A 2025 pilot study found that directed somatic movement interventions helped improve body awareness and spine mobility in older adults. Other studies show that somatic practices can help with motor control and flexibility. "We often see clients that are tightly wound -- literally and figuratively -- and the first thing we will encourage them to do is be very conscious of the way their muscles feel when they exercise," said Heather Milton, a clinical exercise physiologist at NYU Langone Orthopedics' Sports Performance Center who is training to compete in a punishing days-long Hyrox fitness challenge. "The act of paying attention to how the different parts of your body feels can change your neural patterns and the way you move."
In my case, as a massage therapist showed me during a rather dispiriting bodywork session, overcompensating for an injury in my right big toe has led to a habit of standing with my weight in my left foot. My right hip tends to thrust out and my right shoulder hikes closer to my ear, which explains why my right hip resists pigeon pose.

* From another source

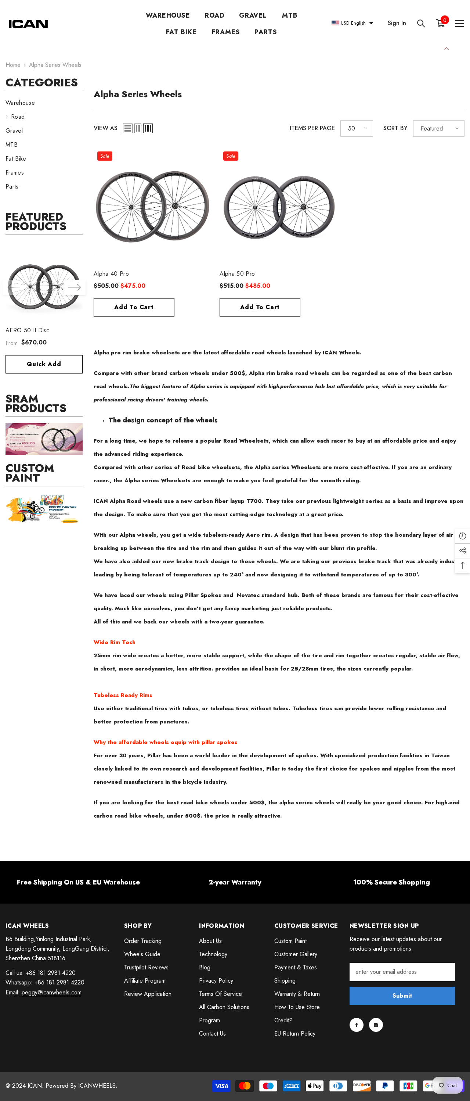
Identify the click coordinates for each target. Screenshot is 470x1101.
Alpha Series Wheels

In a private room at a yoga studio where she also leads group classes, Hanna-certified somatic educator Lisa Sack sounded incredibly happy as she coaxed my right arm down by my side onto the cushioned table. "That's right, your shoulder's coming down," she said in her calming whisper. She took my wrist and told me to think of my arm as a baker's rolling pin, guiding it through tiny arm rotations to bring my shoulder all the way down onto the table. "Try less. Breathe more," she said often through our session. When it was over, I felt oddly aglow and weightless. "Like a happy, colorful starfish...made of jelly," I found myself saying.
"People tend to come because they're having physical trouble," Sack said. "Then we start working, and things change. After some time, they say, 'I'm going to graduate school,' or 'I'm quitting my job,' or 'I'm getting out of this relationship.' "
My posture is tight and hunched as ever. But I've also been paying closer attention, which means that I can slow my breathing and gently roll my shoulders down and away from the Dark Vise of the moment.